--- Instructions to follow ---
Show every line of the data below that contains the word "Open". Case counts, so match only lines where it appears with the same capitalization.

--- Material provided ---
====

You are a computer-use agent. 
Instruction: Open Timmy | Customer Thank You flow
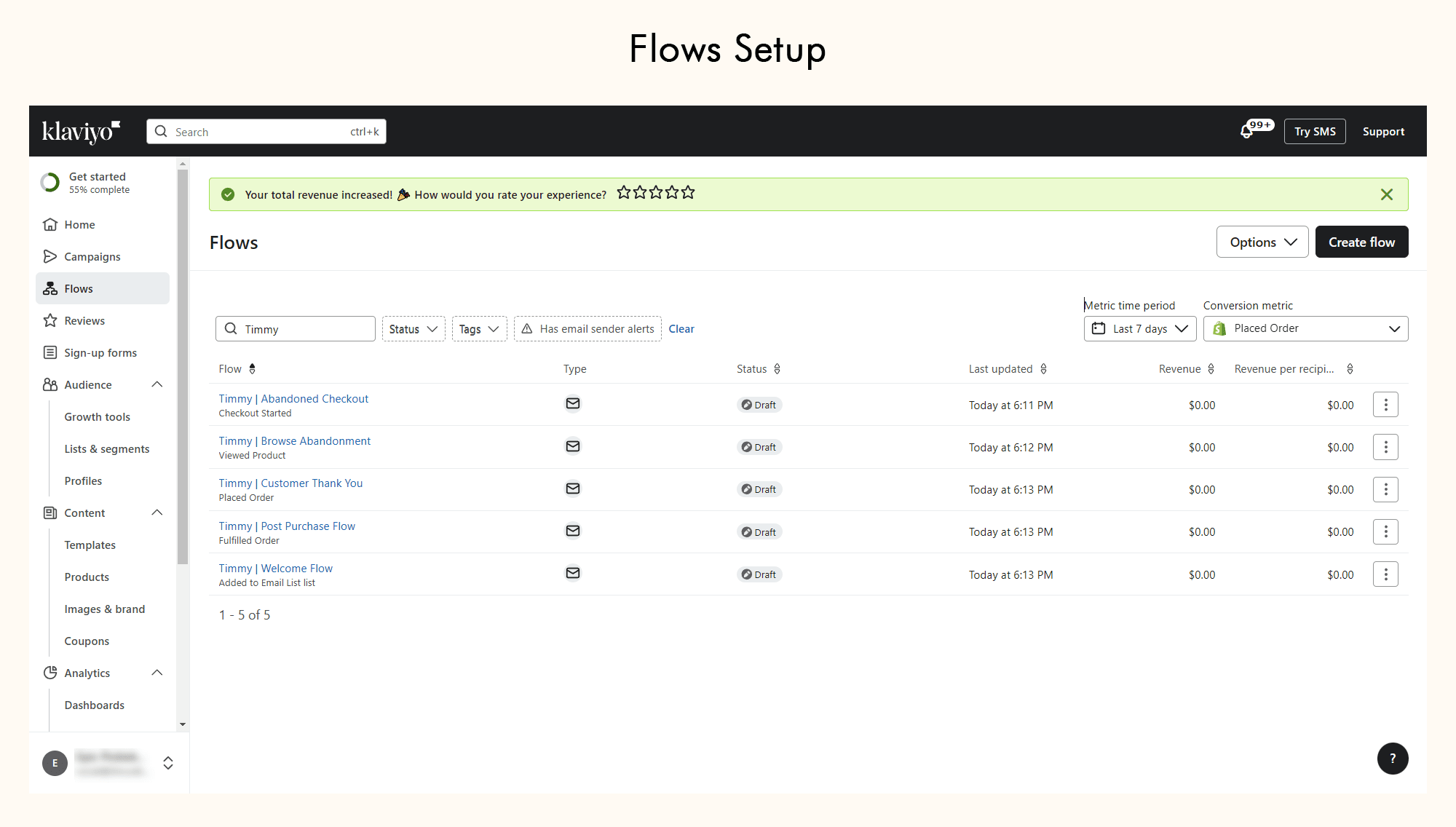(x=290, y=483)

====

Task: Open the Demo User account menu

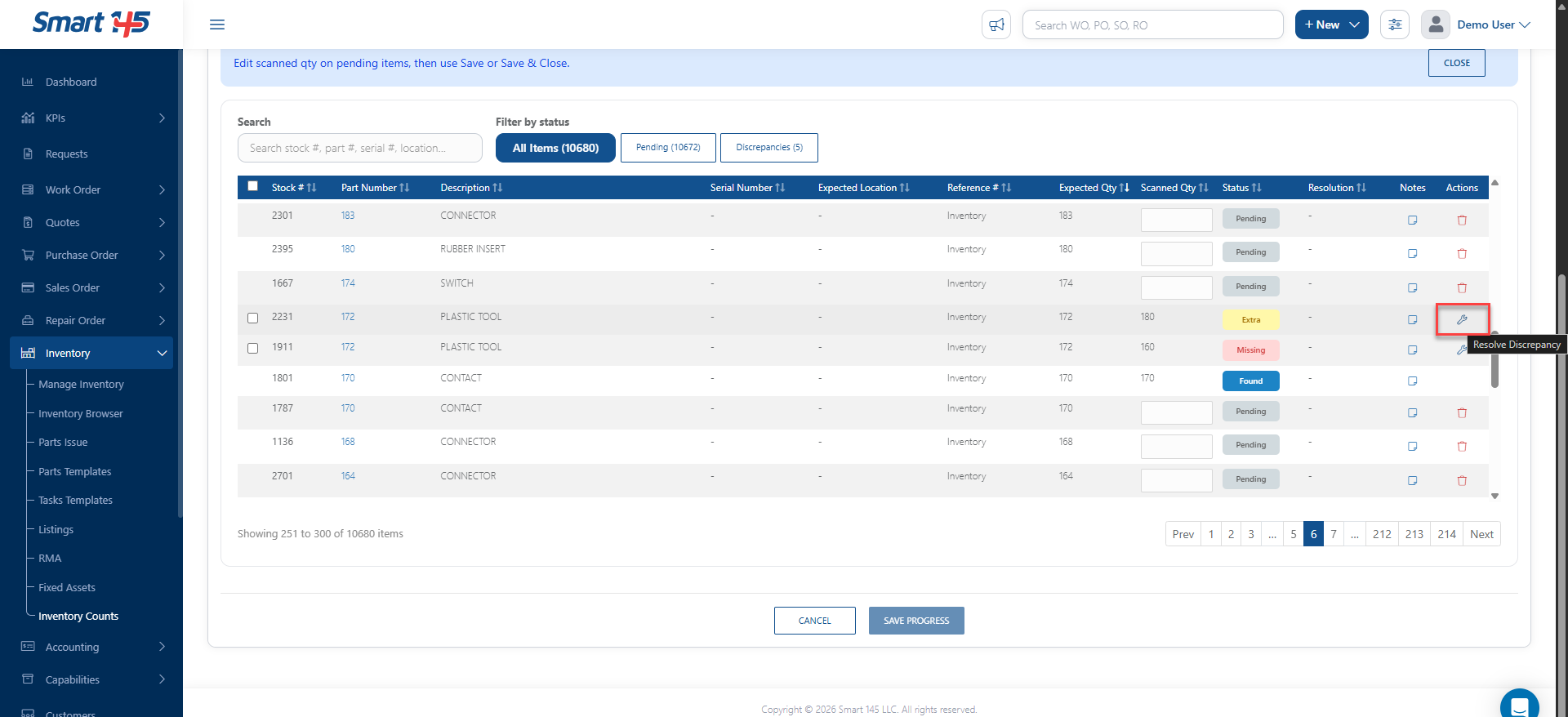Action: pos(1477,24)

====

--- Answer for this exercise ---
Instruction: Open Timmy | Customer Thank You flow
Task: Open the Demo User account menu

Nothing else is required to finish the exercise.